[Data section Boundary: Start]

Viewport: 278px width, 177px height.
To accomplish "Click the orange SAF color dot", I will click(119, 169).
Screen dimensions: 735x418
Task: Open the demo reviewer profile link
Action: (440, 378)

[Data section Boundary: End]

Work order: An exact written copy of every entry is the required answer.

Task result:
Viewport: 278px width, 177px height.
To accomplish "Click the orange SAF color dot", I will click(119, 169).
Screen dimensions: 735x418
Task: Open the demo reviewer profile link
Action: (440, 378)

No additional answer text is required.